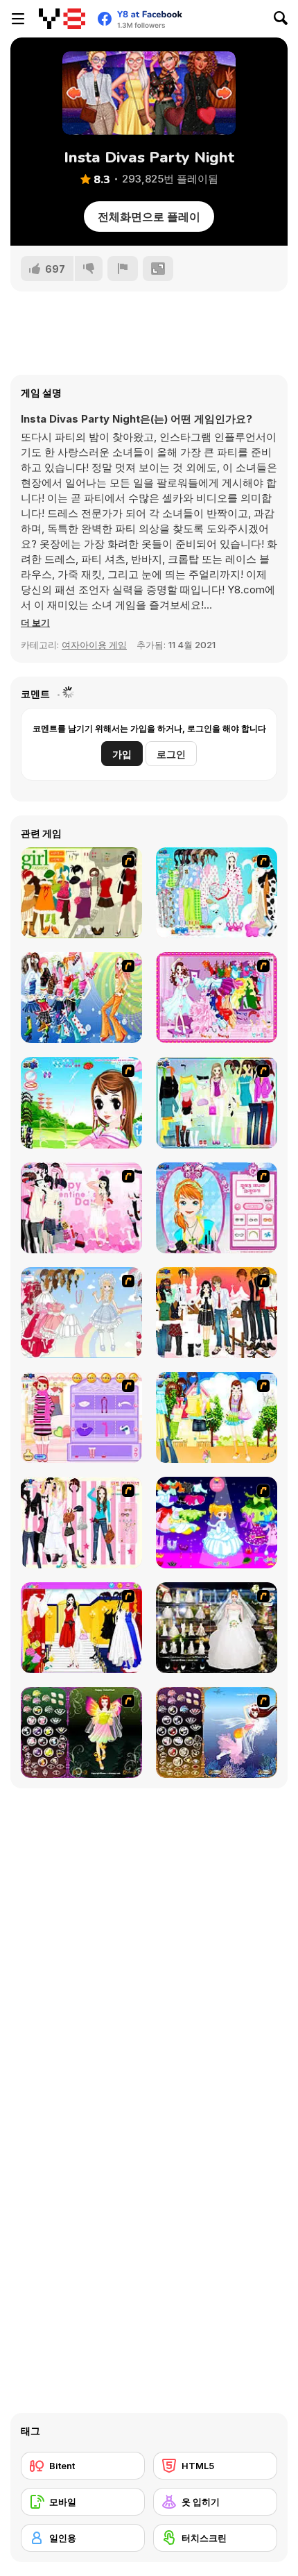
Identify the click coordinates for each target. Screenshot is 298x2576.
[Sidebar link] (18, 19)
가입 (122, 754)
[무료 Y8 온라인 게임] (62, 18)
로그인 (171, 754)
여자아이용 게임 (94, 644)
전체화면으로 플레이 (149, 216)
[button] (35, 622)
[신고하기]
====
** Task objective **
Each record above must be set down again unchanged, with its pictures left out.

** Completed task **
Identify the click coordinates for each target. Screenshot is 298x2576.
[Sidebar link] (18, 19)
가입 (122, 754)
[무료 Y8 온라인 게임] (62, 18)
로그인 (171, 754)
여자아이용 게임 (94, 644)
전체화면으로 플레이 (149, 216)
[button] (35, 622)
[신고하기]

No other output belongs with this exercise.